Post-Quantum Security of the Bitcoin Backbone and Quantum Multi-Solution Bernoulli Search

Bitcoin and its underlying blockchain protocol have recently received significant attention in the context of building distributed systems and foundations of the consensus problem. At the same time, the rapid development in quantum computing makes the threats to cryptography more and more concerning. In this work, we revisit the formal security of the core of the Bitcoin consensus protocol, called the Bitcoin backbone (Eurocrypt 2015), in the presence of quantum adversaries -- i.e. adversaries equipped with quantum computers. We show that the security of the Bitcoin backbone holds under a quantum analogue of the ``honest majority'' assumption that we develop.

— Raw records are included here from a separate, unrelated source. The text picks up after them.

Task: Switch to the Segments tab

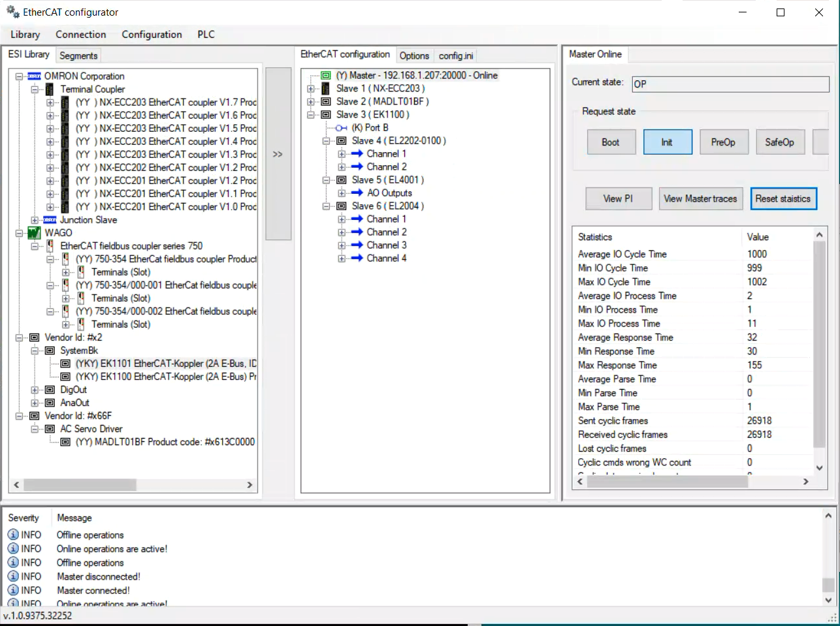Action: point(78,56)
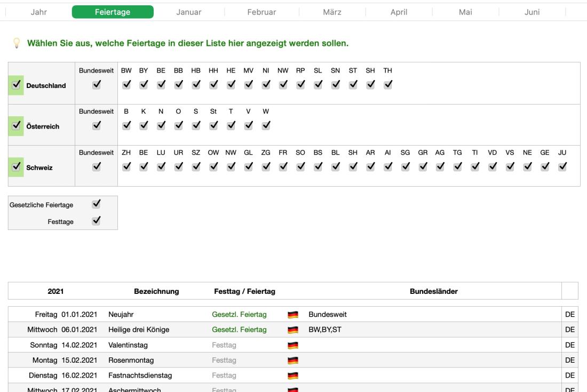Click the Gesetzl. Feiertag label on Neujahr row

[x=240, y=315]
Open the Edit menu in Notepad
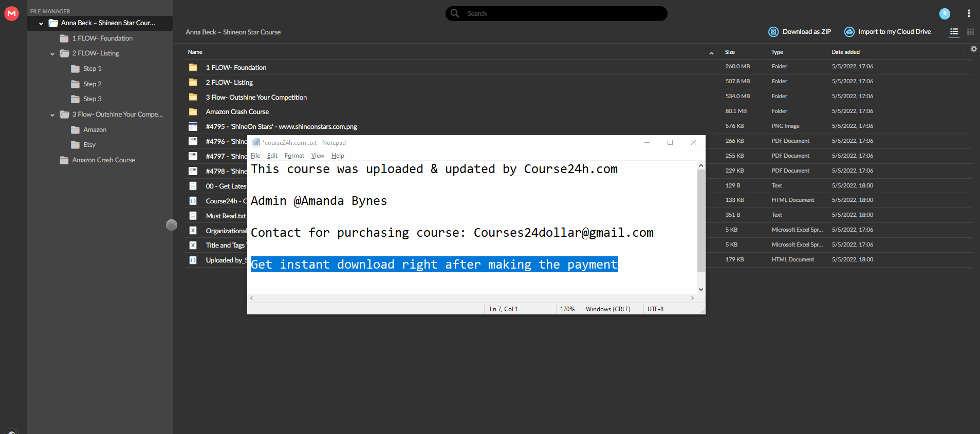Viewport: 980px width, 434px height. click(272, 156)
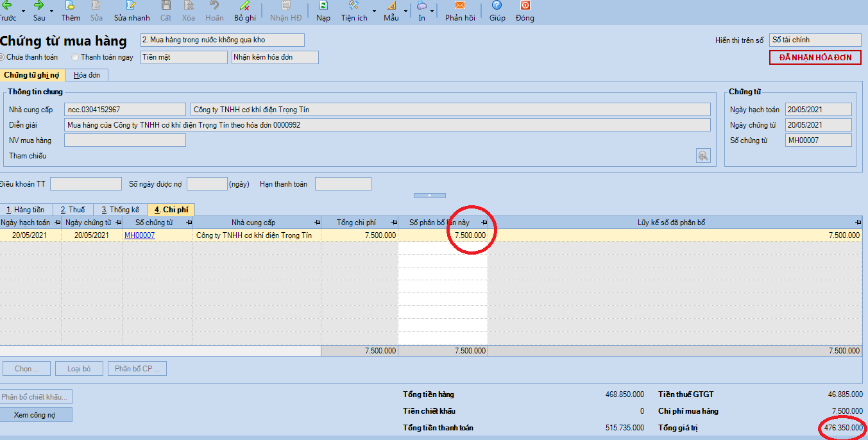868x440 pixels.
Task: Click the Đóng close form icon
Action: click(x=525, y=6)
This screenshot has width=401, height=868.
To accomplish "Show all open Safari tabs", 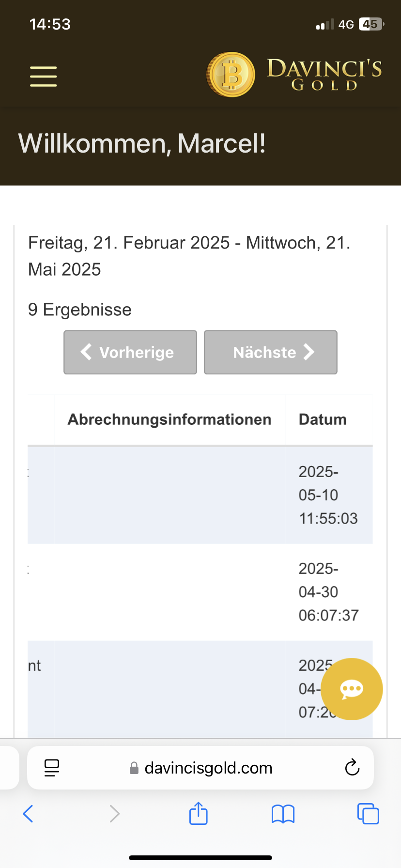I will coord(368,814).
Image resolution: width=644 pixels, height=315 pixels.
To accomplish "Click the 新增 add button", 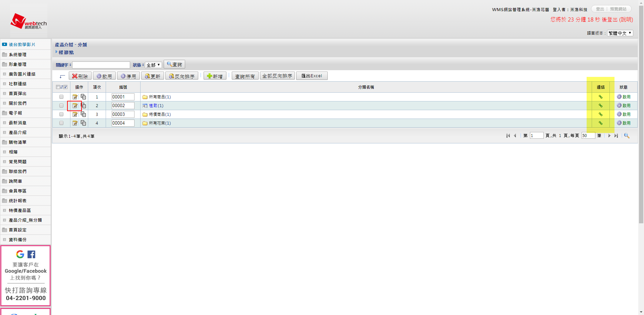I will [x=215, y=76].
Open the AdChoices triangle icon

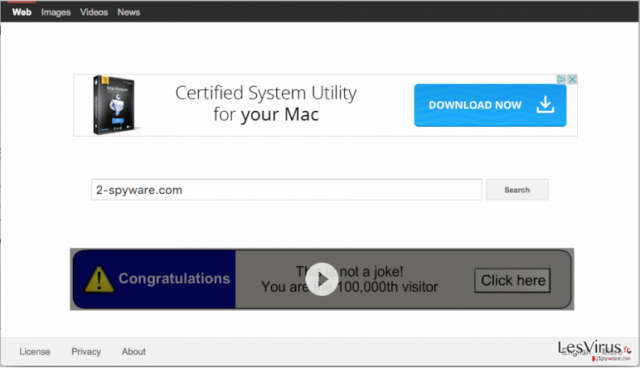[x=562, y=79]
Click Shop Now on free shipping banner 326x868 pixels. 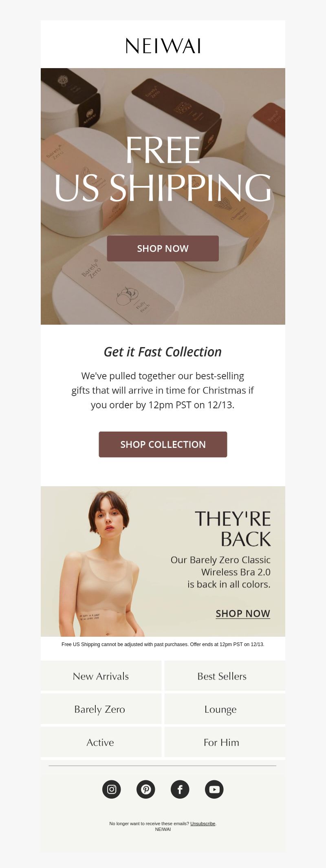point(163,248)
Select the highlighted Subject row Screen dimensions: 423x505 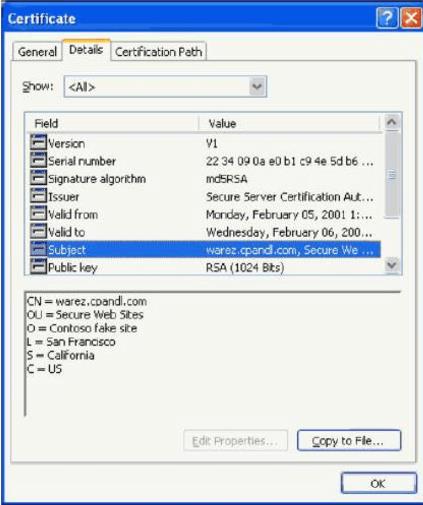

The critical ingredient of proving security of the blockchain is to analyzing the quantum query complexity of a Chain-of-Proofs-of-Work search problem. This problem in turn reduces to a problem we call multi-solution Bernoulli search, for which we establish its quantum query complexity. This can be viewed as an extension of a threshold direct product theorem to an average-case unstructured search problem. Our proof, adding to active recent efforts, simplifies and generalizes the powerful recording technique due to Zhandry (Crypto 2019). Our analysis indicates that the security of the Bitcoin backbone protocol is guaranteed provided that the number of adversarial quantum queries is bounded so that each quantum query is worth $O(p^{-1/2})$ classical ones, where $p$ is the probability of success of a single classical query to the protocol's underlying hash function. Perhaps surprisingly, the wait time for safe settlement of transactions in the case of quantum adversaries matches (up to a constant) the safe settlement time in the classical case and thus does not result in any further overhead.